I was blown away by this novel on many levels. Given that Diane is sharing her story in the first person, though with additional material, it is an personal account.
There was its central story though I was also drawn by details of the exclusive art world in which Diane works; an appreciation of the natural world and, given the location of the Galapagos, musings on Darwin’s theory of evolution.
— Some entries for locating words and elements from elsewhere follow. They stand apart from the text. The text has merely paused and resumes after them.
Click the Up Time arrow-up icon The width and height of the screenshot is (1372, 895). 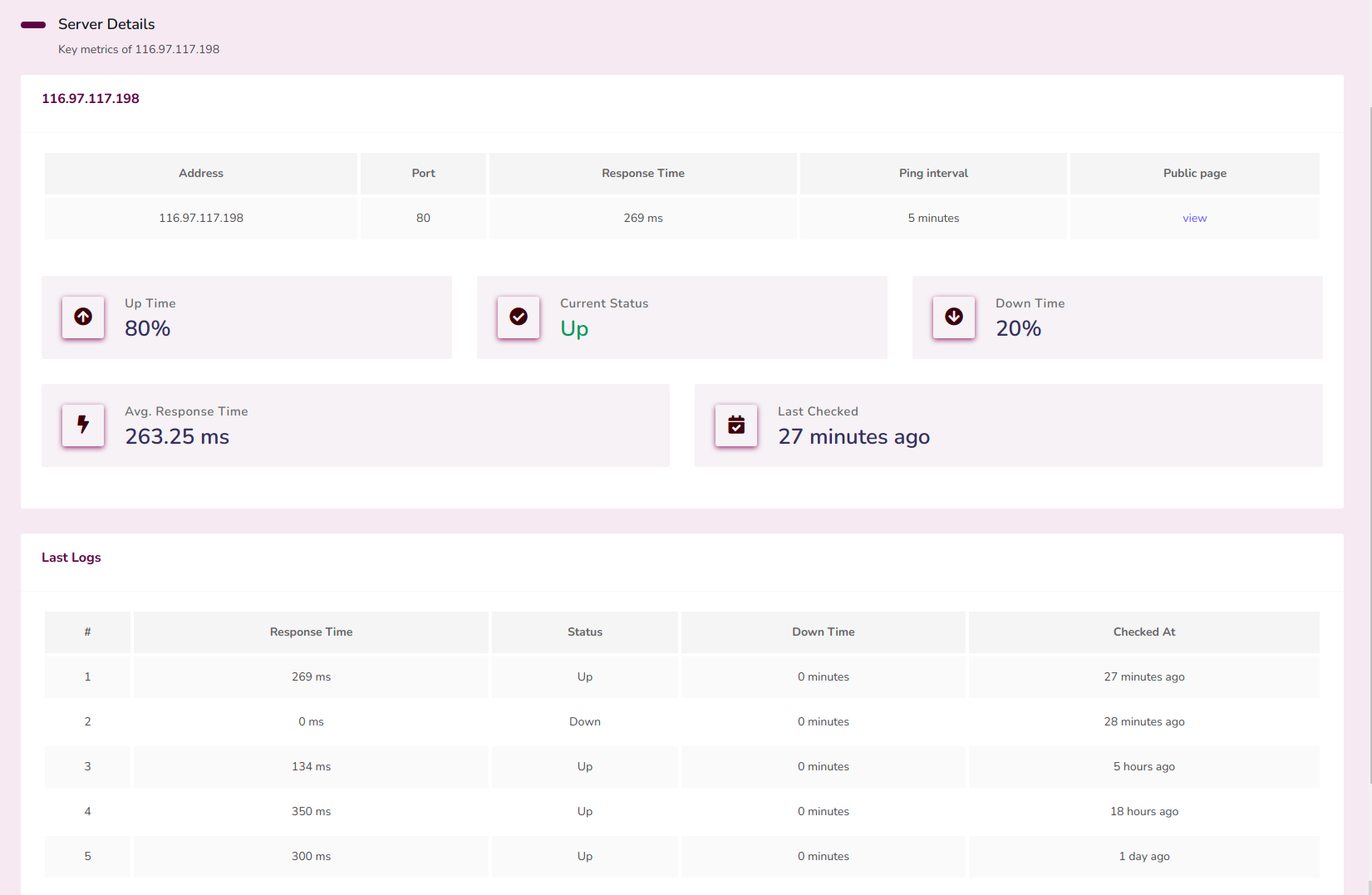[x=83, y=317]
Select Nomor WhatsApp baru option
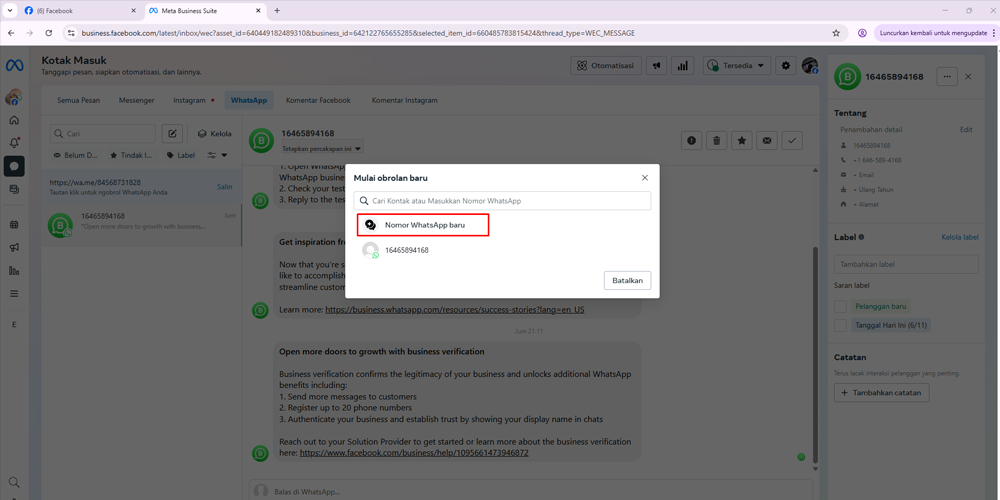The height and width of the screenshot is (500, 1000). click(423, 225)

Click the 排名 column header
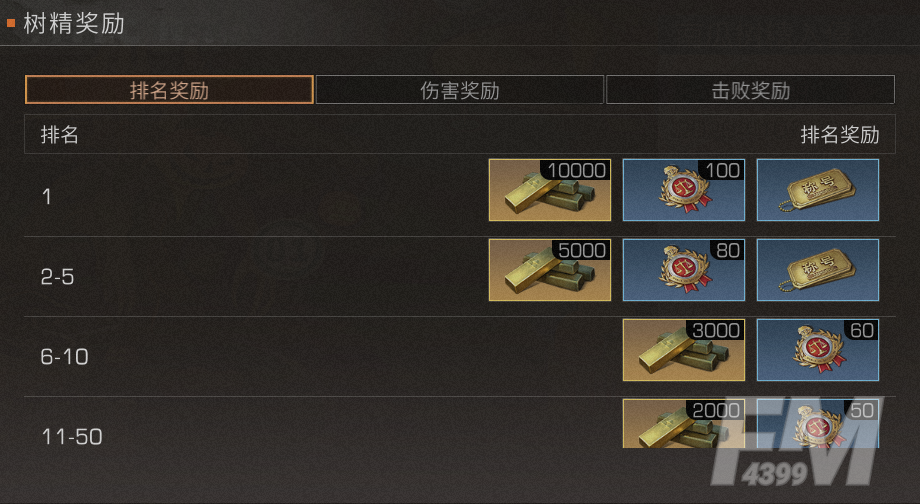pyautogui.click(x=59, y=135)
Spirituality and the sense of purpose also plays an important part in the narrative though in a subtle way. Perhaps most importantly is the journey that we all face in coming to terms with death.
I appreciated Jodi Picoult’s Author’s Note in which she details the intense research that she undertook in order to portray experiences by inviting survivors to share their accounts.
I also expect that ‘Wish You Were Here’ will prove popular with reading groups as it offers a great deal of scope for discussion alongside a good read.
Despite a theme that appears dark, there is still hope interwoven throughout. As one character says to Diane: “we are in uncharted territory…The future is completely up in the air.”
Overall, I feel that ‘Wish You Were Here’ is an important novel. A novel with heart that is complex and multilayered, yet accessible. It has also given me new perspectives to consider.
Very highly recommended.

The first half of the book was OK but slow, with some good descriptions of the Galapogos. Lots of description of the pandemic from a medical point of view, seemed unnecesary as we are all living it!
The 2nd half was far fetched, Not at all like her usual work.

This one is blissfully linear in terms of narrative, or at least it seems to be until the momentous twist around halfway through the novel. I loved the vivid descriptions of the Galapagos islands - the hot sun on Diana's head 'like a coronation' and the sky 'an unholy cobalt.'
2020 Manhattan in the grip of the pandemic is also compellingly evoked, especially through Finn's emails describing his work with covid patients in ICU. Diana's expectations of surgeon Finn seem unrealistic - she recalls that Gabriel 'gave me a volcano for my birthday' whereas Finn takes the day off work but they don't go anywhere.
Will Diana be happy with farmer Gabriel, though? Will she even find enough work as an art therapist on Isabela Island amongst the marine iguanas? Is Beatriz the daughter the two have together?
Postscript: I think Jodi wanted The Book of Both Ways to have the theme of lucid dreaming too (all of the Egypt section) but was dissuaded by her editor.